**What to work on**
1) In the passage on ambra1 morpholino dosing in zebrafish, what dose of MO1-ambra1b was chosen as optimal to knock down translation?
2) Decide whether each statement agrees with the passage on ambra1 morpholino dosing in zebrafish. Answer yes or no for each, and quote the words of the passage that decide it.
(a) The most dead embryos came with the highest dose of both ATGMOs.
(b) In the coinjection experiment, morphant embryos were sorted into two graded phenotypes.
(c) 15.5 ng of MO2-ambra1a was chosen as the optimal dose to knock down ambra1 splicing.
3) Continue the passage on ambra1 morpholino dosing in zebrafish, starting after its last sentence.

**Selected excerpt**
· · · · ·

In order to optimize MO injections, 8.2, 10.3, 15.5, 20.6 and 25.8 ng of MO1-ambra1a or MO1-ambra1b, as well as of SPLICMOs (MO2-ambra1a or MO2-ambra1b) and MISMMOs (MO1-ambra1a-5m or MO1-ambra1b-5m) per embryo were injected in triplicates. Depending on the severity of defects compared with controls, morphant embryos from ATGMOs were classified into two graded phenotypes, less affected as class I and more affected as class II (Fig. 6). As expected, the highest numbers of dead embryos were associated with the highest dose of both ATGMOs (25.8 ng). On the other hand, the lowest dose of both ATGMOs (8.2 ng) showed the least number of abnormal phenotypes (Table S2). Accordingly, 15.5 ng of MO1-ambra1a and 20.6 ng of MO1-ambra1b were chosen as optimal dosages to knockdown translation. At the same dosages, MO1-ambra1a-5m and MO1-ambra1b-5m had no or very low effects on zebrafish embryogenesis.

Figure 6. Phenotypes of embryos or larvae at 1 and 3 dpf after treatment with the different ambra1 ATGMOs alone or together with tp53 MO or with SPLICMOs. Morphants phenotypes are compared with control groups (WT or MISMMOs). Phenotypes of tp53 MO morphants are also reported. Animals are presented as lateral view, anterior to the left. Scale bar: 200 μm.

In the MO-coinjection experiment, just 5 ng of MO1-ambra1a plus 4 ng of MO1-ambra1b were selected as the best dosages for the simultaneous knockdown of the two paralogous genes. In this case, morphant embryos were classified into three graded phenotypes, with class III corresponding to highly deformed morphants (Fig. 6).

Moreover, accordingly to the optimization analysis, 18.5 ng of MO2-ambra1a and 15.5 ng of MO2-ambra1b were chosen as optimal dosages to knock down ambra1 splicing (Table S2). Injected embryos were analyzed by light microscopy and their morphology was recorded.

· · · · ·

**Information shown**
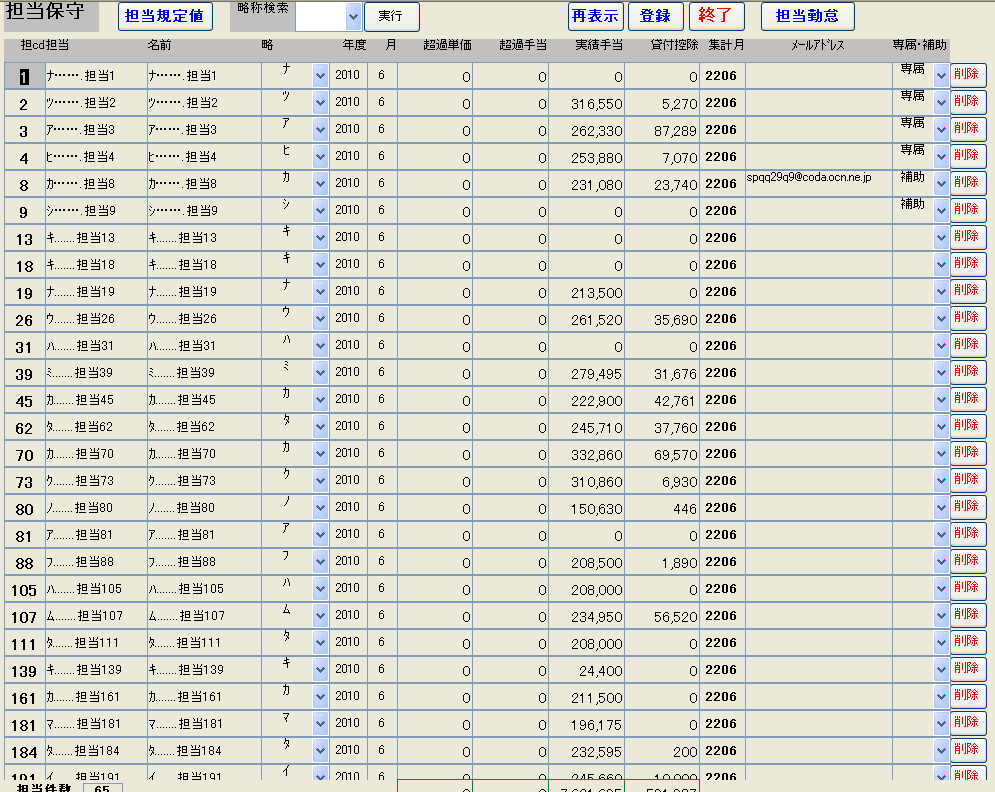Image resolution: width=995 pixels, height=792 pixels.
Task: Click the 再表示 refresh button
Action: tap(596, 16)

· · · · ·

**Expected responses**
1) 20.6 ng of MO1-ambra1b per embryo.

2)
(a) Yes: "the highest numbers of dead embryos were associated with the highest dose of both ATGMOs (25.8 ng)"
(b) No: "morphant embryos were classified into three graded phenotypes"
(c) No: "18.5 ng of MO2-ambra1a and 15.5 ng of MO2-ambra1b were chosen as optimal dosages to knock down ambra1 splicing"

3)
To further prove the specificity of the observed Ambra1 knockdown phenotypes, each ambra1 ATGMO was coinjected with tp53/p53 MO. The rationale is based on a report that MOs can nonspecifically activate the tumor suppressor TP53-induced apoptosis, causing off-target phenotypic effects that are not caused by the specific MO used.²⁰ However, the tp53 MO failed to eliminate the morphant phenotypes and showed that these were specifically target-related (Fig. 6).

Analysis of morphant phenotypes

This analysis showed that treatment with ambra1 ATGMOs causes severe embryonic malformations, because, at the selected MO dosages, ATGMOs morphants could survive for only 3 and 4 dpf, respectively.

During early development (cleavage period, 0–3 hpf), MO1-ambra1a- and MO1-ambra1b-injected embryos could not be morphologically distinguished from the controls (non-injected and MISMMO-embryos). However, by 4 hpf (sphere stage), both ATGMO-injected and coinjected embryos often exhibited a slight developmental delay, which was more evident in the MO1-ambra1a and coinjected morphants.

At 1 dpf, growth impairment was manifest, since both morphant embryos of class II had smaller head, reduced eyes and trunk, curved or twisted tail and delayed pigmentation compared with controls. Otoliths were also smaller in size. Coinjection of both ATGMOs produced more extensive morphological alterations with a complete derangement of the body plan in class III morphants (Fig. 6).

At 2 dpf morphants were analyzed by light microscopy analysis of morphology as well as by scanning electron microscopy (SEM) and toluidine blue-stained semithin sections. As shown in Figure 7, morphants showed abnormal head development involving smaller eyes and pronounced hydrocephalus, that is present in both midbrain and hindbrain ventricles in MO1-ambra1a morphants compared with wild-type and control morphants (Fig. 7B). This problem is instead present only in hindbrain ventricles in MO1-ambra1b morphants. In coinjected morphants hydrocephalus was present in both midbrain and hindbrain and was more severe, as shown by the corresponding semithin sections, where also the notochord appeared disorganized (Fig. 7E).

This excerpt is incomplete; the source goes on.